::: DATA SUPPLIED
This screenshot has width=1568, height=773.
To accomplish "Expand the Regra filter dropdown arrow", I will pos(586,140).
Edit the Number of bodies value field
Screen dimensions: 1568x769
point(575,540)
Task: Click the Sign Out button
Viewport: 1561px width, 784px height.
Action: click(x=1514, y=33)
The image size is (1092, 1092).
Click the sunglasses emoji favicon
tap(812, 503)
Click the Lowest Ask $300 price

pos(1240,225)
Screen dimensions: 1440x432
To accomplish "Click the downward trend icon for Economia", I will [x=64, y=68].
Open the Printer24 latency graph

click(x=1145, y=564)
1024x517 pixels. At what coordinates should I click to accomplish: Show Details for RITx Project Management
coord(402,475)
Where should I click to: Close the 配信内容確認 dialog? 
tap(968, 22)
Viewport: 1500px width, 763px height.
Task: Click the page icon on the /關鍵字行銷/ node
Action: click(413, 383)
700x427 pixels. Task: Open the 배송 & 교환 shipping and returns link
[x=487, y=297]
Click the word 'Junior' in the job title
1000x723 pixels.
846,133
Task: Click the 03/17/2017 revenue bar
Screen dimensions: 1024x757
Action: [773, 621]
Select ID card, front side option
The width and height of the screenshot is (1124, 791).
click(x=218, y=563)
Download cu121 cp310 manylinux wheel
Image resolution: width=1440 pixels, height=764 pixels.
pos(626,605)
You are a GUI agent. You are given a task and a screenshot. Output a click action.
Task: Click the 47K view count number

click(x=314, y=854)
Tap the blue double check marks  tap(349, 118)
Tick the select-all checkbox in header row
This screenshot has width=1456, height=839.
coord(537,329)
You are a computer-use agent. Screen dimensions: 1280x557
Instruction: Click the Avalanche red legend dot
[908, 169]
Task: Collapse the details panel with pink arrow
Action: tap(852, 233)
::::::
Copy each record exactly, leaving nothing out.

◆ ANSWER FOR THE TASK:
This screenshot has width=1568, height=773.
To accomplish "Expand the Regra filter dropdown arrow", I will pos(586,140).
Edit the Number of bodies value field
Screen dimensions: 1568x769
point(575,540)
Task: Click the Sign Out button
Viewport: 1561px width, 784px height.
Action: click(x=1514, y=33)
The image size is (1092, 1092).
Click the sunglasses emoji favicon
tap(812, 503)
Click the Lowest Ask $300 price

pos(1240,225)
Screen dimensions: 1440x432
To accomplish "Click the downward trend icon for Economia", I will [x=64, y=68].
Open the Printer24 latency graph

click(x=1145, y=564)
1024x517 pixels. At what coordinates should I click to accomplish: Show Details for RITx Project Management
coord(402,475)
Where should I click to: Close the 配信内容確認 dialog? 
tap(968, 22)
Viewport: 1500px width, 763px height.
Task: Click the page icon on the /關鍵字行銷/ node
Action: click(413, 383)
700x427 pixels. Task: Open the 배송 & 교환 shipping and returns link
[x=487, y=297]
Click the word 'Junior' in the job title
1000x723 pixels.
846,133
Task: Click the 03/17/2017 revenue bar
Screen dimensions: 1024x757
Action: [773, 621]
Select ID card, front side option
The width and height of the screenshot is (1124, 791).
click(x=218, y=563)
Download cu121 cp310 manylinux wheel
Image resolution: width=1440 pixels, height=764 pixels.
pos(626,605)
You are a GUI agent. You are given a task and a screenshot. Output a click action.
Task: Click the 47K view count number

click(x=314, y=854)
Tap the blue double check marks  tap(349, 118)
Tick the select-all checkbox in header row
This screenshot has width=1456, height=839.
coord(537,329)
You are a computer-use agent. Screen dimensions: 1280x557
Instruction: Click the Avalanche red legend dot
[908, 169]
Task: Collapse the details panel with pink arrow
Action: tap(852, 233)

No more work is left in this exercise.